The records START

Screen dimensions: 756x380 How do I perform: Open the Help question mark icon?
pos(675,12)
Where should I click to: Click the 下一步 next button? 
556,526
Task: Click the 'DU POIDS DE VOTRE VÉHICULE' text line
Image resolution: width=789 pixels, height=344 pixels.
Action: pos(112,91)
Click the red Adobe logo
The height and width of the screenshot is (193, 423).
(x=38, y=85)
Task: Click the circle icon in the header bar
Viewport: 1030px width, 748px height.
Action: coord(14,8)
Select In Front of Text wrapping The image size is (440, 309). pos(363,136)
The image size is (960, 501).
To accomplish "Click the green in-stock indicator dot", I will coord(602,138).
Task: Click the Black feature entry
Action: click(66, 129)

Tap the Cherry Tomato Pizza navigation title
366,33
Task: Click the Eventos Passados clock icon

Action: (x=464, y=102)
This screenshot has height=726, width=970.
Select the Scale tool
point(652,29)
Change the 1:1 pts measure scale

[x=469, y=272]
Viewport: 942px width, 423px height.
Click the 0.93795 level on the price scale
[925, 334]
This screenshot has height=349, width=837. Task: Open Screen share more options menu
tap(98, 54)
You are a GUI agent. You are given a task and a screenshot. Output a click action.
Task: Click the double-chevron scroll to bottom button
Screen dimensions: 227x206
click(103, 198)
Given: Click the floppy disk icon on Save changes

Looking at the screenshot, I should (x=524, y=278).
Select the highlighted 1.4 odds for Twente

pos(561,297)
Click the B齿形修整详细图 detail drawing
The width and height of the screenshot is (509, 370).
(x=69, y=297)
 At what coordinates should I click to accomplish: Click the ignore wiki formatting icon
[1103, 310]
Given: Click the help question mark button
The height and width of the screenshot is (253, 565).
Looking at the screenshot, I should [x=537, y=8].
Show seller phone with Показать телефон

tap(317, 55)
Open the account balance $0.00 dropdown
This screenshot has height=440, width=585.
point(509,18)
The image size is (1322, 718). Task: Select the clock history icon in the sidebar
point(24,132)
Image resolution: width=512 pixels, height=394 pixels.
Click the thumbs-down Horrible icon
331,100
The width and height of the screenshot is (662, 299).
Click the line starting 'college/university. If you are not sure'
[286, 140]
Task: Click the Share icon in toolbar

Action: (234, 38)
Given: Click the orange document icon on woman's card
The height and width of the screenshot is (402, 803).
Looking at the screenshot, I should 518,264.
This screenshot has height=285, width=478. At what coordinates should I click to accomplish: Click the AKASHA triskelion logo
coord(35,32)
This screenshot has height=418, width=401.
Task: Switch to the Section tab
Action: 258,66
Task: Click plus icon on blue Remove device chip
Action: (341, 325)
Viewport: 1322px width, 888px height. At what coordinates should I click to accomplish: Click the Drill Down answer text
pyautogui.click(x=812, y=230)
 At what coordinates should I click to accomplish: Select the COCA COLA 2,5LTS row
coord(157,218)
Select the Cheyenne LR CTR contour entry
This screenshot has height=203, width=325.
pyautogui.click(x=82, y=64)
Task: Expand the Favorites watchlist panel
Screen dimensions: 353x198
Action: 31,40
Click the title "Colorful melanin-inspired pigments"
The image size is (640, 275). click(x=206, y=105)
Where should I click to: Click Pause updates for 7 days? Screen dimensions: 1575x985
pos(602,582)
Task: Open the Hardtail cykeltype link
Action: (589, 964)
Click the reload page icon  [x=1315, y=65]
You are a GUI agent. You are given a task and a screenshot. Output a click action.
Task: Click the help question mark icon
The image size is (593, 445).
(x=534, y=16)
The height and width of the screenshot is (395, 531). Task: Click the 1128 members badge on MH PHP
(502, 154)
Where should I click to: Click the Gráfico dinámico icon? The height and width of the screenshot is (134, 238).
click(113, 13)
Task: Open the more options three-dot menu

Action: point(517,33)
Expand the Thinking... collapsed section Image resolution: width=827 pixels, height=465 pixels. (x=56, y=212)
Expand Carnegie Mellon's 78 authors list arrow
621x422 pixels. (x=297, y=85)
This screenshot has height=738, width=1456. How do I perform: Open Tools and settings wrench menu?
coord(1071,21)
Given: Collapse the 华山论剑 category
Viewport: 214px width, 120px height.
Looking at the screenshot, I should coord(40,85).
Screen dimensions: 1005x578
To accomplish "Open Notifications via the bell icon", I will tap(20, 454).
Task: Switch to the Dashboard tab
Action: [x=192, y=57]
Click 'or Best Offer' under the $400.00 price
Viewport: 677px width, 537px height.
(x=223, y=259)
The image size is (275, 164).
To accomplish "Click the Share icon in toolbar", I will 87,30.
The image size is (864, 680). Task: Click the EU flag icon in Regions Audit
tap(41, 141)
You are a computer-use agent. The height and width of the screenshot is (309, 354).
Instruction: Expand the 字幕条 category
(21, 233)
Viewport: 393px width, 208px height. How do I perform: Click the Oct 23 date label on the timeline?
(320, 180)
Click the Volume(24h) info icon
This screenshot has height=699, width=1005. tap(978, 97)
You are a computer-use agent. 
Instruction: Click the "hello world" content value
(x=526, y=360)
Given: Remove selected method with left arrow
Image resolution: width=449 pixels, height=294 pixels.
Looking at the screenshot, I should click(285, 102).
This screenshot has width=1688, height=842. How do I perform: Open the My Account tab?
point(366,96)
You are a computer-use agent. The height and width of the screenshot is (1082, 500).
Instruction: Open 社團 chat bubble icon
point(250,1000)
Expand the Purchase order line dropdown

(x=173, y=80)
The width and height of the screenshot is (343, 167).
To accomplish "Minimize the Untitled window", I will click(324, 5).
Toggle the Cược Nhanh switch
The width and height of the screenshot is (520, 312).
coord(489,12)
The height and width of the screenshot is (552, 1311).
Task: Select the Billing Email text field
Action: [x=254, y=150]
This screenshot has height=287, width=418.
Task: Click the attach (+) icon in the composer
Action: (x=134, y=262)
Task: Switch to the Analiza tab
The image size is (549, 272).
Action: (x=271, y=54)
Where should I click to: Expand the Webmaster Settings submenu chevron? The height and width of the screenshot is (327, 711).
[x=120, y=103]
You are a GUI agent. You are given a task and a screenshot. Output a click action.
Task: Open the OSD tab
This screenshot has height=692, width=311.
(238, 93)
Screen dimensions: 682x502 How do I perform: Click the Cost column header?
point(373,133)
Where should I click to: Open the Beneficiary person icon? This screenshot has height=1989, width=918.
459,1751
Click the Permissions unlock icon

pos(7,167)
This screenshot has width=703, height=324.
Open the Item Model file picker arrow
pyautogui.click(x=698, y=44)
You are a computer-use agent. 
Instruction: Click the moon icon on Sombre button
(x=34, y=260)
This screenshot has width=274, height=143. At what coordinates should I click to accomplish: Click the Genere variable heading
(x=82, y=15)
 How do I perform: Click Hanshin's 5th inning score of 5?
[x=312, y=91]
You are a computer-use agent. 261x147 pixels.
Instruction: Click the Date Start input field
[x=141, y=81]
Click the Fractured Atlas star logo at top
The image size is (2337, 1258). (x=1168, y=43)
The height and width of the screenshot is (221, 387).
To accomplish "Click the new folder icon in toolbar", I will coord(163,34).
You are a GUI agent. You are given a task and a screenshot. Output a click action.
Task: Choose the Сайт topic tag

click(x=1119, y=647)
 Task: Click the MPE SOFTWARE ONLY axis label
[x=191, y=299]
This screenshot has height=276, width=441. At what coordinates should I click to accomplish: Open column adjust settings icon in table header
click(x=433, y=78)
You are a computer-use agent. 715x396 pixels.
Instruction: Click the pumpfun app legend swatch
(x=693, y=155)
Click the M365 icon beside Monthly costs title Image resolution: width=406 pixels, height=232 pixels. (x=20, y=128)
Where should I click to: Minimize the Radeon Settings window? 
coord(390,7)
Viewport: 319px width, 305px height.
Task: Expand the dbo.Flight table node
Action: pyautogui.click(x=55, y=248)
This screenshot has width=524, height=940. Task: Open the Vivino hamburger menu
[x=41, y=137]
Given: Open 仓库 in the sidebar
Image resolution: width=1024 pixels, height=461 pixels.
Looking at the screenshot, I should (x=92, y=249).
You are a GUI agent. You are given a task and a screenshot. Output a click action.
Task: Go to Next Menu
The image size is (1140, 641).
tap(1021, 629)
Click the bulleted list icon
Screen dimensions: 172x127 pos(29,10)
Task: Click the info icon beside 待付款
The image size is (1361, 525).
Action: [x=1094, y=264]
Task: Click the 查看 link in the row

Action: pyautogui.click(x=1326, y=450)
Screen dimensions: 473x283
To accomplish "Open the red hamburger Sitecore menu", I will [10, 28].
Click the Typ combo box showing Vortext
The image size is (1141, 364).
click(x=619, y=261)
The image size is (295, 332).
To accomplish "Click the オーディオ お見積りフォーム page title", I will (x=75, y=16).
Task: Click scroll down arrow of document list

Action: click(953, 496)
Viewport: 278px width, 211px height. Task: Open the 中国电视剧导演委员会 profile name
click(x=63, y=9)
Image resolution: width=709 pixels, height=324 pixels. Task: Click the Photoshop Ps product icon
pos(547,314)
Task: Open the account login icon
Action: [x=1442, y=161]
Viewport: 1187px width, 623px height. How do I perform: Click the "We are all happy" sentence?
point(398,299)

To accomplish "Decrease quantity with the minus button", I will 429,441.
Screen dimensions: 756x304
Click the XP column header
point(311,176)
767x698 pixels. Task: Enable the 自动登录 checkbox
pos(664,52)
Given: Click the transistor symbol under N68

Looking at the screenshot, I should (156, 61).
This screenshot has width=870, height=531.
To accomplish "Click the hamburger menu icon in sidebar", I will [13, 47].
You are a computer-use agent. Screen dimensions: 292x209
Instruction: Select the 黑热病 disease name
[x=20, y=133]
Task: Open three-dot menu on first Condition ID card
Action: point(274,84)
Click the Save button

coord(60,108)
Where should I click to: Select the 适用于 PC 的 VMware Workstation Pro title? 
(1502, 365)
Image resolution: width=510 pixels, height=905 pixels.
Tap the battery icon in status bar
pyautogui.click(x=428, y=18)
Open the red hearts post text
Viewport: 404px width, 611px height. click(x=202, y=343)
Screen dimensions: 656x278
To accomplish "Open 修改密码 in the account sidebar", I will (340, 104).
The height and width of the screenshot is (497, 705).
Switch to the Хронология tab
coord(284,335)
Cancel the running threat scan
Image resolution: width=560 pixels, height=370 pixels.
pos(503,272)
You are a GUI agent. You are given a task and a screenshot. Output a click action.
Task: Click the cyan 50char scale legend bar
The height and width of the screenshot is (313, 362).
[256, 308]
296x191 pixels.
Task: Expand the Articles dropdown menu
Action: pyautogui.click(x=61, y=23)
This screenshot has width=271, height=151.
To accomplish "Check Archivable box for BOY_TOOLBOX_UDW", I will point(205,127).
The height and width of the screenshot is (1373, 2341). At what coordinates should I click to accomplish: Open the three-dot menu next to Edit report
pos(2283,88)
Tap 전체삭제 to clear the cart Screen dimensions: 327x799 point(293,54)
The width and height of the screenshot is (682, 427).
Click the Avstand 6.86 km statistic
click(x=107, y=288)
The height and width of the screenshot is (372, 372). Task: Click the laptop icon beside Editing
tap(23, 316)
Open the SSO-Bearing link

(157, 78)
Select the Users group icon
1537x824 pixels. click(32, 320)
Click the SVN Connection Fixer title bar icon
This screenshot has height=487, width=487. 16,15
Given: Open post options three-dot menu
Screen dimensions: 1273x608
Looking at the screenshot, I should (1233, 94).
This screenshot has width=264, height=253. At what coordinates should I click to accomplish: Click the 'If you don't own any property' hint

The records END

Instructions to follow — Search the material above for the string "page", and copy every line in which it turns up.

Result below —
Click the reload page icon  [x=1315, y=65]
To accomplish "Click the オーディオ お見積りフォーム page title", I will (x=75, y=16).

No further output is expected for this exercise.